= Ama Hemmah =

Suspected Ghanaian witch

Ama Hemmah (1937–2010) was a Ghanaian woman who was burned to death on suspicion of being a witch.

== Immolation ==
Around 10:00 am on 20 November 2010, at Tema Site 15, evangelical pastor Samuel Fletcher Sagoe visited his sister, Emilia, where he saw Hemmah sitting in his sister's bedroom while Emilia's children were at school. Sagoe raised an alarm, which attracted the attention of Samuel Ghunney and others in the neighborhood. According to Mr. Augustine Gynening, Assistant Commissioner of Police, Hemmah was purported to be a witch. Hemmah was then allegedly tortured into a confession of witchcraft by a group of five people, at which point they allegedly attempted to exorcise the evil spirit in Hemmah by dousing her in kerosene and setting her on fire. Members of the group claim they poured anointing oil on the woman, which accidentally caught fire.

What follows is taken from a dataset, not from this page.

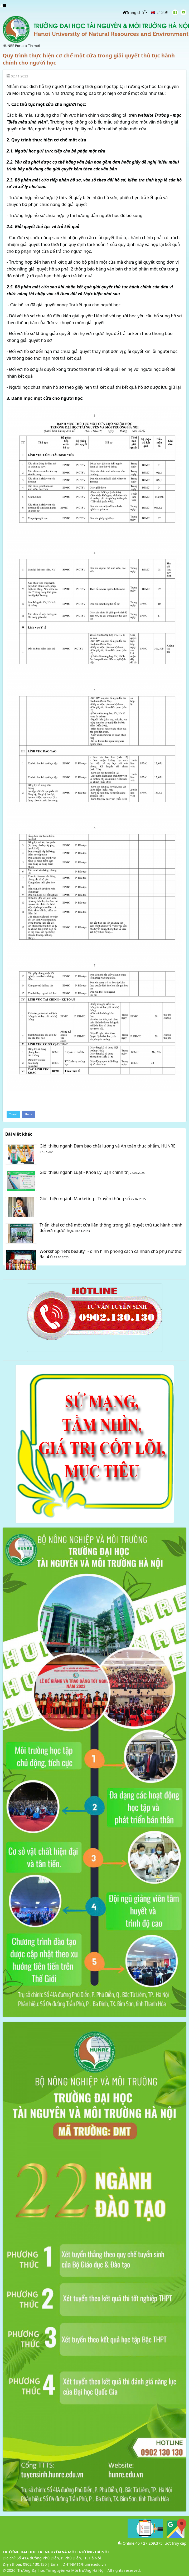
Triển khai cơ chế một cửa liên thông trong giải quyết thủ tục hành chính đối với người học (111, 1227)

A student nurse, Deborah Pearl Adumoah, came to her rescue and sent her to the Community One Police Station. Hemmah was transferred to Tema General Hospital, where she died the following day. She was 72 years old.

== Suspects ==
The suspects are Samuel Ghunney, a 50-year-old photographer; Samuel Fletcher Sagoe, 55; Emilia Opoku, 37; Nancy Nana Ama Akrofie, 46; and Mary Sagoe, 52.

== Public response ==
Although belief in witchcraft is relatively common in Ghana, the public was shocked and outraged at Hemmah's murder. Stephen Yeboah, Hemmah's son, told The Daily Graphic, "Our mother was never a witch and had never suffered any mental disorder throughout her life, apart from exhibiting signs of forgetfulness and other symptoms of old age." In a statement issued by the Head of Public Relations at the Commission for Human Rights and Administrative Justice (CHRAJ), Comfort Akosua Edo, said, "The Commission finds the action of the perpetrators of this atrocious crime as very barbaric and one that greatly dims the nation's human rights record...It is, indeed, very disheartening that some men of God, whose responsibility it is to help save lives, could rather orchestrate the killing of innocent souls, all in the name of God." The statement called on all Ghanaians to refuse involvement in mob attacks on those accused of witchcraft.

== Witchcraft in Ghana ==
In many parts of Africa, black magic, or witchcraft, is blamed for illnesses, deaths, droughts, fires, or other natural disasters. In the northern region, women who are suspected or accused of witchcraft are often forcibly or violently exiled from their communities to witch camps where they face deplorable conditions, such as limited or insufficient access to food, water, housing, and healthcare. Many face continued abuse. Reasons vary for the accusations: they are often elderly and widows, incapable of bearing children, or otherwise defy gender roles and norms; some suffer from mental disorders or physical disabilities, or engage in eccentric behavior; some are simply victims of personal jealousies. Professor Dzodzi Tsikata of the University of Ghana said, "The camps are a dramatic manifestation of the status of women in Ghana. Older women become a target because they are no longer useful to society."

In 2014, through the Ministry of Gender, Children, and Social Protection, the Ghanaian government initiated a move to shut down all witch camps and reintegrate the women back into society; however, these camps still remain due to the endemic superstition around witchcraft and the complications reintegration poses to accused women.